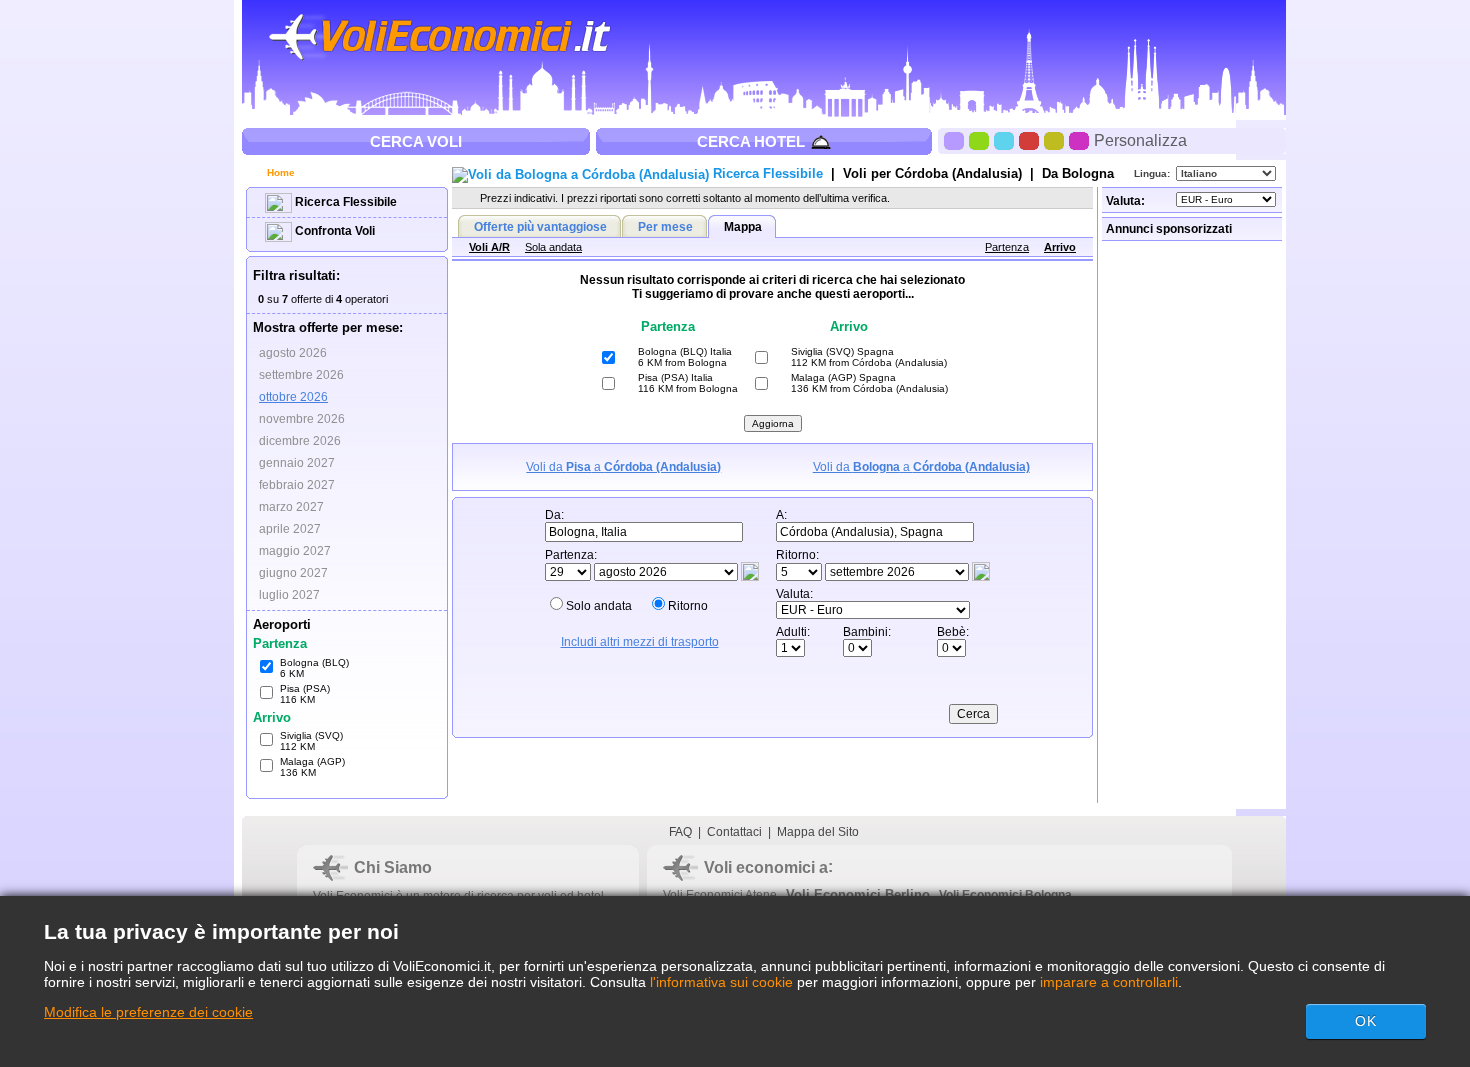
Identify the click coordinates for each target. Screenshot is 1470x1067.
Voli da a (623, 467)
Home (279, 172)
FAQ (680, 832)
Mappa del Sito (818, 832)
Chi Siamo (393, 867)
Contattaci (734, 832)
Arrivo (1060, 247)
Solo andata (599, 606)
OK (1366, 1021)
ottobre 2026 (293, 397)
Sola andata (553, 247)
****************
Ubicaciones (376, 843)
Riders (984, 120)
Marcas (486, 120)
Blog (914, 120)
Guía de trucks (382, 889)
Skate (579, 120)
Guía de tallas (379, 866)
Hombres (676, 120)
****************
How to complete this task –
Return exactly, and only, the lines above starting at the line that contains "FAQ (680, 832)" and ending at the line that contains "Sola andata (553, 247)".

Solved exercise –
FAQ (680, 832)
Mappa del Sito (818, 832)
Chi Siamo (393, 867)
Contattaci (734, 832)
Arrivo (1060, 247)
Solo andata (599, 606)
OK (1366, 1021)
ottobre 2026 (293, 397)
Sola andata (553, 247)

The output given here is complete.